13. En troisième lieu, les dispositions contestées ne portent pas atteinte au droit à l'emploi, ni à l'interdiction de léser un travailleur dans son emploi en raison de ses opinions, ni au droit de tout être humain dans l'incapacité de travailler d'obtenir de la collectivité des moyens convenables d'existence, dans la mesure où elles ne prévoient pas la rupture du contrat de travail mais uniquement sa suspension.
Cette suspension prend fin dès que le salarié, qui n'est ainsi pas privé d'emploi, remplit les conditions nécessaires à l'exercice de son activité et produit les justificatifs requis, conservant, pendant la durée de celle-ci, le bénéfice des garanties de protection complémentaires auxquelles il a souscrit.
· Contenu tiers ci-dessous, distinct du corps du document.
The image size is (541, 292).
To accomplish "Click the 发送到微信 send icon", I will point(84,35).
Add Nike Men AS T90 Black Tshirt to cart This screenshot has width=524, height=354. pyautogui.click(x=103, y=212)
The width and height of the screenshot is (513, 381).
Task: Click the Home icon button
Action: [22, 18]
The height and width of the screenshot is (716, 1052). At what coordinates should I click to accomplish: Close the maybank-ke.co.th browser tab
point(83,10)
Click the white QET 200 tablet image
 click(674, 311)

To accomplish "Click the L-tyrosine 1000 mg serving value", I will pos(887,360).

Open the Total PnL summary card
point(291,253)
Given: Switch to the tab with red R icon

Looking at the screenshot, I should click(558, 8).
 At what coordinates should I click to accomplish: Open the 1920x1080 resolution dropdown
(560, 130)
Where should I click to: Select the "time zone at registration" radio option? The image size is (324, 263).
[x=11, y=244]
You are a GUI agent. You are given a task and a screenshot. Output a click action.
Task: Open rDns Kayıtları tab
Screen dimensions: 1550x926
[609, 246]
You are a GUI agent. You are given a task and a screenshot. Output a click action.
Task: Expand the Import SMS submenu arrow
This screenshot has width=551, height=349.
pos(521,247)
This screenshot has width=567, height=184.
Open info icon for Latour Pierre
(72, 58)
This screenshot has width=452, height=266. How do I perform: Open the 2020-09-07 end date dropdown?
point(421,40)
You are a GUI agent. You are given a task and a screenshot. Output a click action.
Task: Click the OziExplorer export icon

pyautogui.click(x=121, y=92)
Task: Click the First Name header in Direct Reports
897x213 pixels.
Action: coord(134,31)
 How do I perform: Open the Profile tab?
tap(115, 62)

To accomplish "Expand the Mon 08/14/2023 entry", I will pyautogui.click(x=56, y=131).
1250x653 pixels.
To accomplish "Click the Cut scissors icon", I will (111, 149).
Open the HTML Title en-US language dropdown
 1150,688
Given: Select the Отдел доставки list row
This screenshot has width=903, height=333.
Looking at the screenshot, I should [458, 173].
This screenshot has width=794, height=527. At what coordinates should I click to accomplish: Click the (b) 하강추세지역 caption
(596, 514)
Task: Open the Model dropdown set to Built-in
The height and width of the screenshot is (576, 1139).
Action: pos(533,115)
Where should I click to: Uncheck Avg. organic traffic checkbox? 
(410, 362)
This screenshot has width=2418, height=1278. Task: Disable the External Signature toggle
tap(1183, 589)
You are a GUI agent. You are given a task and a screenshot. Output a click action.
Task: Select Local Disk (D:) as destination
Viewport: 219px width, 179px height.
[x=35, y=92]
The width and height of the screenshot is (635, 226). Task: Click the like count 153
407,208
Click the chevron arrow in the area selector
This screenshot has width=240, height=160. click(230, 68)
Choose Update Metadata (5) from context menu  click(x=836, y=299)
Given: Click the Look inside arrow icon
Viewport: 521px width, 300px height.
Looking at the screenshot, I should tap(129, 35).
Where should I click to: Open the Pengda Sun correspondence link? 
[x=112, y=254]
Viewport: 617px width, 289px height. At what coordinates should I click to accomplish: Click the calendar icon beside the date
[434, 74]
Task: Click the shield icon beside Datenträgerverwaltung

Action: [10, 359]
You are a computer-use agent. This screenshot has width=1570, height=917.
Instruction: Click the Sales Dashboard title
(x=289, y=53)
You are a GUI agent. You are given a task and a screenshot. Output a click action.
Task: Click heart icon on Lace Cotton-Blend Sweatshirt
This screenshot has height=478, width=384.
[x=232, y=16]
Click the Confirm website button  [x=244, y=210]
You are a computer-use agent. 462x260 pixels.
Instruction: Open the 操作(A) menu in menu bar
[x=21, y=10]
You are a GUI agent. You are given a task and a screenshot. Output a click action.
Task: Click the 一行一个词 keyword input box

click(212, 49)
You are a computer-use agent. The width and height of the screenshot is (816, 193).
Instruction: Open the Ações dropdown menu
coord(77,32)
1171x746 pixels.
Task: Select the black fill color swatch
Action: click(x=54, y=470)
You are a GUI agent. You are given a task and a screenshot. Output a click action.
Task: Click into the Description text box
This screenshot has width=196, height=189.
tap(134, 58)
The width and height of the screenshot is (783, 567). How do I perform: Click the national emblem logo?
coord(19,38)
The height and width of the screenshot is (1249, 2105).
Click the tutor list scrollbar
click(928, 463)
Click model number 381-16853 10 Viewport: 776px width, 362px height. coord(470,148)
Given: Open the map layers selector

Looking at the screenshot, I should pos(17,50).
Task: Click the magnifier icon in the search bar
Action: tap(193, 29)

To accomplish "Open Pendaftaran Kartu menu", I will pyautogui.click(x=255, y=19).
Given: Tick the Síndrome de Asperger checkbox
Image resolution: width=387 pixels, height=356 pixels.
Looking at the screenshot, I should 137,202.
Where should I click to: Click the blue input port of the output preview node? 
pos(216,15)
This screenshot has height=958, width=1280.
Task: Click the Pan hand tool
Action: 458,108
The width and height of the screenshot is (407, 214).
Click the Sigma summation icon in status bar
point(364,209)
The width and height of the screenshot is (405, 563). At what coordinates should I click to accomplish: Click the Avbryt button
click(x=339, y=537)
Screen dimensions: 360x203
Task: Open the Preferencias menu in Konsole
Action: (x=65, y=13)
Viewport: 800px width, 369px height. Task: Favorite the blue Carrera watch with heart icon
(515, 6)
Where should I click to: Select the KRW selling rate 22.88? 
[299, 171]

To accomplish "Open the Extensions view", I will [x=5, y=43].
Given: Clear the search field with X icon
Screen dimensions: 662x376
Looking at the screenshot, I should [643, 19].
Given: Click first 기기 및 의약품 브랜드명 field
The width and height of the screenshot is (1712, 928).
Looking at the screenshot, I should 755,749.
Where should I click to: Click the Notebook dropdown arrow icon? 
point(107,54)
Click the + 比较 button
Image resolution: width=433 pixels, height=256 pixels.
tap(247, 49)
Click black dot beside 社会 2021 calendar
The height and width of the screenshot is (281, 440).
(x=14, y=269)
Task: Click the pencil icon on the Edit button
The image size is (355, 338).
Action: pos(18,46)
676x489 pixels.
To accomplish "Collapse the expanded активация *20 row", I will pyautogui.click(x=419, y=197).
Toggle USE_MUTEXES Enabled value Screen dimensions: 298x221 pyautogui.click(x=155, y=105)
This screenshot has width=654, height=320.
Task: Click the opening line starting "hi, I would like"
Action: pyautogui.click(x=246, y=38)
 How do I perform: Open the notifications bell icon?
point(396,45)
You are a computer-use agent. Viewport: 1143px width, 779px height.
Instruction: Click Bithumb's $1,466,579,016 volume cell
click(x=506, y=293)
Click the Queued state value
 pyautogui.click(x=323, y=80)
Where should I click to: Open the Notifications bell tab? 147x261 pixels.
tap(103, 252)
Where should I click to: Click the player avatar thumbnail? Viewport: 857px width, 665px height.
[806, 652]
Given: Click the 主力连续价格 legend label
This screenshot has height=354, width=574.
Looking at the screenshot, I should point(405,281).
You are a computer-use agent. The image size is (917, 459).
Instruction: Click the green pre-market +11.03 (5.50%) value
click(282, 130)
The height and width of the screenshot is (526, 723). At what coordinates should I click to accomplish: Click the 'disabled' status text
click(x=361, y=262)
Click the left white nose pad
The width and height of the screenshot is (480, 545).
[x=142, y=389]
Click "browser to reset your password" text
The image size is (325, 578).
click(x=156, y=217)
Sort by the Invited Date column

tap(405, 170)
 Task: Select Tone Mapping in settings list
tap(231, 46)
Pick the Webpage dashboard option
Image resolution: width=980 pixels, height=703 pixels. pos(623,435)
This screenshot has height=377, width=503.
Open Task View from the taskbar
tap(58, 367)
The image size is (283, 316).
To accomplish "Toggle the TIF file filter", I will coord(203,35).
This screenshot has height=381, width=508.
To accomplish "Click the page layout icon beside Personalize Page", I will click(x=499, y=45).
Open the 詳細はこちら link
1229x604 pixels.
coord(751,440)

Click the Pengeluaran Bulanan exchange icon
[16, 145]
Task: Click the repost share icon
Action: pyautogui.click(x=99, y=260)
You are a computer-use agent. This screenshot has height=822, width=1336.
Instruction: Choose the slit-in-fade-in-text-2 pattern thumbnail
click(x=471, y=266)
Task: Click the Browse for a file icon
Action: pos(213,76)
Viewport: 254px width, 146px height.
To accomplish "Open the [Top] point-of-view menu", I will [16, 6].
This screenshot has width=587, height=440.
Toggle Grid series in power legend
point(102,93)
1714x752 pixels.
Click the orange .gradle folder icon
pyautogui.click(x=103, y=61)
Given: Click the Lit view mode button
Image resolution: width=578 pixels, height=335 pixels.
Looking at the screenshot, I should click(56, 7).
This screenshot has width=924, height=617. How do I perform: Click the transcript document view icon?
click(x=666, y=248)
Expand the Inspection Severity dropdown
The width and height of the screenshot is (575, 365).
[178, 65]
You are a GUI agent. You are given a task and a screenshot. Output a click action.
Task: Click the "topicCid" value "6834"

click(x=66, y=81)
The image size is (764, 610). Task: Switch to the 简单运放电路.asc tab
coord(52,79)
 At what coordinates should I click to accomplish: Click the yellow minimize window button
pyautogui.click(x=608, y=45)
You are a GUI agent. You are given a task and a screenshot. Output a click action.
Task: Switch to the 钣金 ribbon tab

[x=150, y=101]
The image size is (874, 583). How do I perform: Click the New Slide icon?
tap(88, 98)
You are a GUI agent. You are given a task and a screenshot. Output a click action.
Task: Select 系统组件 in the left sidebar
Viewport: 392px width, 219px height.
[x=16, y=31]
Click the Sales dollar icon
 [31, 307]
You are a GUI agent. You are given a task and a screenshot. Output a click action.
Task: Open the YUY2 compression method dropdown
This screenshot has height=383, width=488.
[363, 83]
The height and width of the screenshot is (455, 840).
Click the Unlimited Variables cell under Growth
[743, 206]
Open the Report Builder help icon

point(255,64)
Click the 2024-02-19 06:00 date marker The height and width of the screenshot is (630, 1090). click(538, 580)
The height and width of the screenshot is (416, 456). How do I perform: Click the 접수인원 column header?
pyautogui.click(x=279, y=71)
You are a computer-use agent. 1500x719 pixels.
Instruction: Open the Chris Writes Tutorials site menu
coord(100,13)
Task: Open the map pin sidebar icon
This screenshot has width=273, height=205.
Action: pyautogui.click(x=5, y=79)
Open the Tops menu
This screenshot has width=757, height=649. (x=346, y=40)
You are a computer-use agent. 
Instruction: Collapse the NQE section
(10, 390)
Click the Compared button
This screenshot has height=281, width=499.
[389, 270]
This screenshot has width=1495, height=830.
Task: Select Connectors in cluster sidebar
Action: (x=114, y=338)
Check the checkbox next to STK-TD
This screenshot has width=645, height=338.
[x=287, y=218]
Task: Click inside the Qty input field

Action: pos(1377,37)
14. En dernier lieu, les dispositions contestées, en ce qu'elles n'instituent pas une sanction ayant le caractère d'une punition dès lors que la suspension du contrat s'impose à l'employeur et ne présente aucun caractère disciplinaire, ne portent pas atteinte aux droits de la défense. En outre, elles prévoient que l'employeur informe le salarié des conséquences de l'absence de vaccination, des moyens de régulariser sa situation, donnent ensuite la possibilité au salarié d'utiliser, avec l'accord de son employeur, des jours de repos conventionnels ou de congés payés.

15. En conséquence, il n'y a pas lieu de renvoyer les questions prioritaires de constitutionnalité au Conseil constitutionnel.

PAR CES MOTIFS, la Cour :

DIT N'Y AVOIR LIEU DE RENVOYER au Conseil constitutionnel les questions prioritaires de constitutionnalité.

Ainsi fait et jugé par la Cour de cassation, chambre sociale, et prononcé par le président en son audience publique du cinq juillet deux mille vingt-trois.